Pennsylvania businesses challenge state closure order (Updated)

UPDATE: Justice Samuel Alito has called for a response to the businesses’ request for a stay of the governor’s shutdown order. It is due on Monday, May 4, at noon ET.

Yet another pandemic-related emergency filing reached the Supreme Court tonight. A group of Pennsylvania businesses led by the Friends of Danny DeVito, a committee formed to support a candidate for a seat in the state’s legislature (and no relation to the famous actor), asked the justices to temporarily block the enforcement of the executive order entered last month by the state’s governor, telling them that the order and others like it are doing “substantial, unprecedented damage to the economy.”

On March 19, 2020, in response to the COVID-19 crisis, Pennsylvania Governor Thomas Wolf entered the order at the heart of the case, which requires the closure of the physical operations of all businesses that are determined to be non-life-sustaining.
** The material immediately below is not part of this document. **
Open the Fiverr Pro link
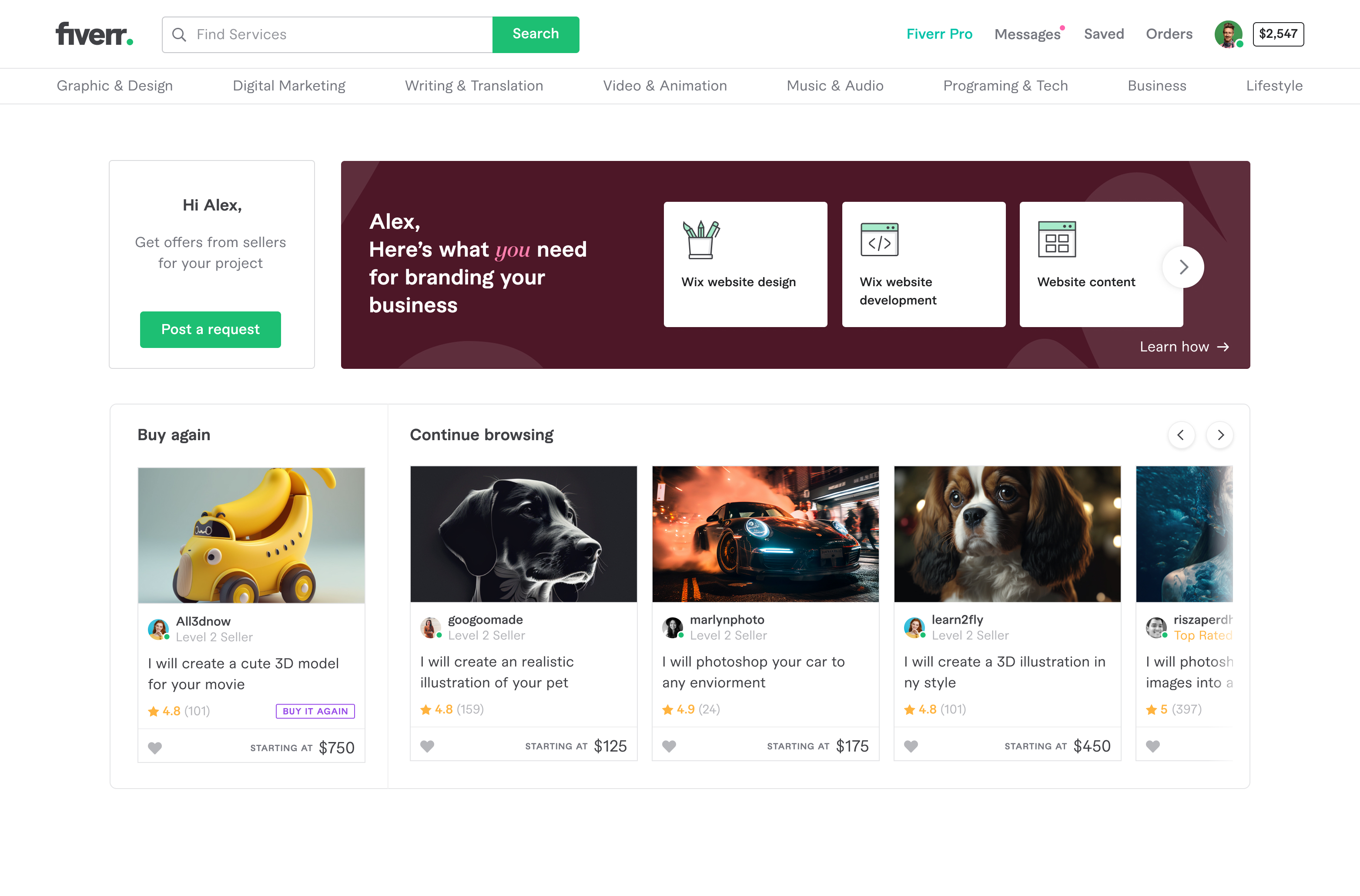The image size is (1360, 896). click(939, 34)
The governor also created a waiver process through which businesses deemed “non-life-sustaining” could apply for waivers that would allow them to reopen.
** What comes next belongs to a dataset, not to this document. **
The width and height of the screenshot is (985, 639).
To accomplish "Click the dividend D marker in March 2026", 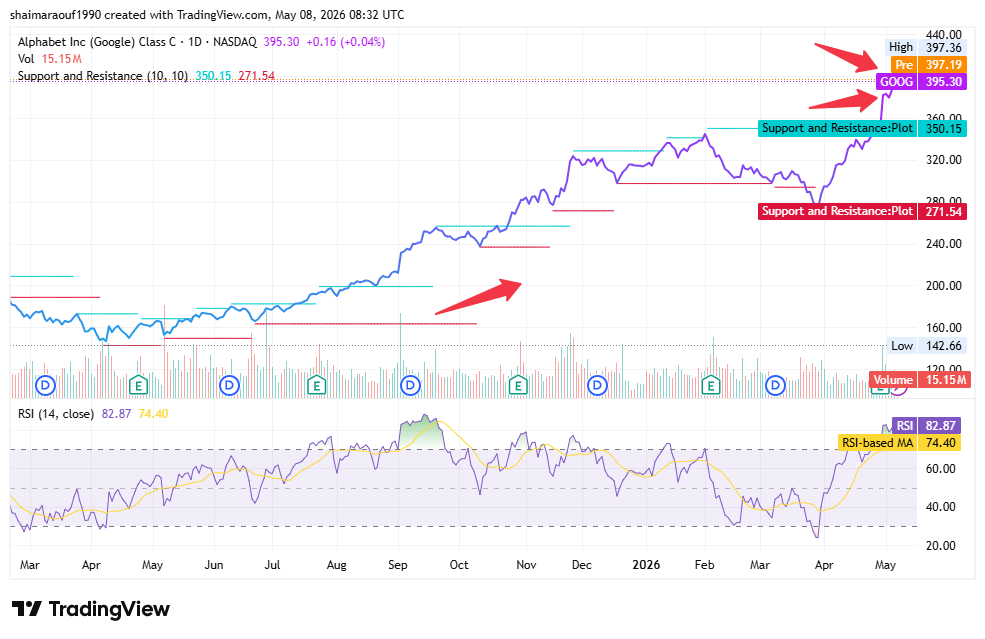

The challengers in the case went to state court in Pennsylvania, where they argued (among other things) that the shutdown order violated their constitutional right not to have their property taken without due process of law. The Pennsylvania Supreme Court declined to block the order, leading to today’s filing. The challengers warned that, unless the U.S. Supreme Court puts the governor’s order on hold and eventually grants the petition for review that they expect to file, they “and tens of thousands of other businesses may not be able to recover from the severe financial distress caused by” the governor’s order, so learning to calculate income tax in your business can be essential for this as well.
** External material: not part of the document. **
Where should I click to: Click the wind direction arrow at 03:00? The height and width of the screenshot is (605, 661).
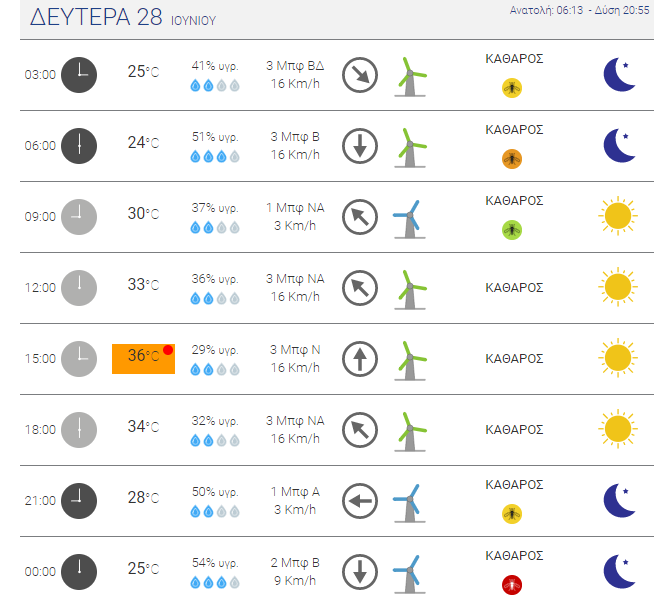[x=360, y=75]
The challengers’ request went to Justice Samuel Alito, who handles emergency appeals from the geographic area that includes Pennsylvania. Alito can rule on the request on his own or refer it to the full court.

Amy L Howe
Until September 2016, Amy served as the editor and reporter for SCOTUSblog, a blog devoted to coverage of the Supreme Court of the United States; she continues to serve as an independent contractor and reporter for SCOTUSblog. Before turning to full-time blogging, she served as counsel in over two dozen merits cases at the Supreme Court and argued two cases there. From 2004 until 2011, she co-taught Supreme Court litigation at Stanford Law School; from 2005 until 2013, she co-taught a similar class at Harvard Law School. She has also served as an adjunct professor at American University’s Washington College of Law and Vanderbilt Law School. Amy is a graduate of the University of North Carolina at Chapel Hill and holds a master’s degree in Arab Studies and a law degree from Georgetown University.